=== What you have to do ===
Report each line of the data that includes the word "breadcrumb".

*** Supplied data ***

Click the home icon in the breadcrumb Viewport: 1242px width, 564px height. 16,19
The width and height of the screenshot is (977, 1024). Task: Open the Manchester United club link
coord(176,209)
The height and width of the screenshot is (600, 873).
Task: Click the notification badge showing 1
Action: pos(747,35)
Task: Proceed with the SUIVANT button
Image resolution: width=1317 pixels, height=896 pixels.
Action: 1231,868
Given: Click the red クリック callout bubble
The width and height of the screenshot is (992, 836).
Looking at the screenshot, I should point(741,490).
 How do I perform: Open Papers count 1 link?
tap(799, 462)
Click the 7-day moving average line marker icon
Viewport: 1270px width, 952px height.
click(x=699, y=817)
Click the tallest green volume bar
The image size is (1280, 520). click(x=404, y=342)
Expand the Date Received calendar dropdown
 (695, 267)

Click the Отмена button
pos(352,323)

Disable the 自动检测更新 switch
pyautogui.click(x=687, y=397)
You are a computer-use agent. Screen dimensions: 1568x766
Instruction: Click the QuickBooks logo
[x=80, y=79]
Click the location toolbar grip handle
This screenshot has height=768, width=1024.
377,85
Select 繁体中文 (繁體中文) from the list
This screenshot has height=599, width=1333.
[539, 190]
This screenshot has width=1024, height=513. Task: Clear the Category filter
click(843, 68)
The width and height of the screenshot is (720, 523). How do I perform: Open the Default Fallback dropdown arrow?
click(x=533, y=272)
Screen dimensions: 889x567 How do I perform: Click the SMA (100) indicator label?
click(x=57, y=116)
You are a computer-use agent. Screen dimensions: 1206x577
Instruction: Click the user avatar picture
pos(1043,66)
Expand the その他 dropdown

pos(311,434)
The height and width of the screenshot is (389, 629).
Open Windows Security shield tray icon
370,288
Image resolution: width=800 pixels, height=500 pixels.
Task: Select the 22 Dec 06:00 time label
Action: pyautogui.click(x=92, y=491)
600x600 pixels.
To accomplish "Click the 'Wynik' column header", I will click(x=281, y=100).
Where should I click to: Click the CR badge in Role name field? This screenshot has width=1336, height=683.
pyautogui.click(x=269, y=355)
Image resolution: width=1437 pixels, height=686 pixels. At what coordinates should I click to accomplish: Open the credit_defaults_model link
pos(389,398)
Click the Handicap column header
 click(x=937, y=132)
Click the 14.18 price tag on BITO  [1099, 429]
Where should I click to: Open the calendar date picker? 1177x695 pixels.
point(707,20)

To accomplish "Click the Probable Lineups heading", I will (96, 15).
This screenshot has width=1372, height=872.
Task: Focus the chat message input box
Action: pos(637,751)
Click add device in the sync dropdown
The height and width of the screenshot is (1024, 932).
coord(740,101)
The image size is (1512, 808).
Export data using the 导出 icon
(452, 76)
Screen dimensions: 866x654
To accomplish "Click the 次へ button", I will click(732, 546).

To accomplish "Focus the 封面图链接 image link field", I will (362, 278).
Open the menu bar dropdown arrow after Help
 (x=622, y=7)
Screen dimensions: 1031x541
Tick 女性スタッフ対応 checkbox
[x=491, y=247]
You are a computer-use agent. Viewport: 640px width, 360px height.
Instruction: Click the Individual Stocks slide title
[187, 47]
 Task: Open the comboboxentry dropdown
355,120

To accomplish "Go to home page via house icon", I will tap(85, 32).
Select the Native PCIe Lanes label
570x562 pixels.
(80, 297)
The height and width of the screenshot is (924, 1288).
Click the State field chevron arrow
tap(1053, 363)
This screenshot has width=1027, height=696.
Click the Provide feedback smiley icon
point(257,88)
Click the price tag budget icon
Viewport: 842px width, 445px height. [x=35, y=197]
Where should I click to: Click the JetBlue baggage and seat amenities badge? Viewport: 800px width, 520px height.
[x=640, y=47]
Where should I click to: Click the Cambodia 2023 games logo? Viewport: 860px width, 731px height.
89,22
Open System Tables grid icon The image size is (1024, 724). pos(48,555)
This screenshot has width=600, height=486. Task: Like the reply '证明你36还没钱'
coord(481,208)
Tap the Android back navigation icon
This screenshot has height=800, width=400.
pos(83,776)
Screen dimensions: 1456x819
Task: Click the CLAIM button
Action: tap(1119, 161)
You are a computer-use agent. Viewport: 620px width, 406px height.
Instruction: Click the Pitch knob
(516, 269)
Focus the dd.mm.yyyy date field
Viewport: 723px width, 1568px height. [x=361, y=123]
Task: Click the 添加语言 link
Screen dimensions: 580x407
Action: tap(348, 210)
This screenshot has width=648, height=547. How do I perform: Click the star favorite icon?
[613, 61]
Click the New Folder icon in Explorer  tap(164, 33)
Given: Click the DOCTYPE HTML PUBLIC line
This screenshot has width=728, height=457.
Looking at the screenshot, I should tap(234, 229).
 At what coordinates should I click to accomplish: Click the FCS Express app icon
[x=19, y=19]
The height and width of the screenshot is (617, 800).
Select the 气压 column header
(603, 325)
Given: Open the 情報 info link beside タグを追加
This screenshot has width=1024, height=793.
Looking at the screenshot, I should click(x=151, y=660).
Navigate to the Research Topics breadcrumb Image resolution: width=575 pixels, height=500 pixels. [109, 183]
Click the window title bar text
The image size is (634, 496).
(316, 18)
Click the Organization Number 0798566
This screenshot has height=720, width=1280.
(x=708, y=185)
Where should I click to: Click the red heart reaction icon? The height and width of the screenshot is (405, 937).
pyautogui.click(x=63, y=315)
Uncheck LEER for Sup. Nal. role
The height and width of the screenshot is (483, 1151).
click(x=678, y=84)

*** End of Supplied data ***

=== Problem solution ===
Click the home icon in the breadcrumb Viewport: 1242px width, 564px height. 16,19
Navigate to the Research Topics breadcrumb Image resolution: width=575 pixels, height=500 pixels. [109, 183]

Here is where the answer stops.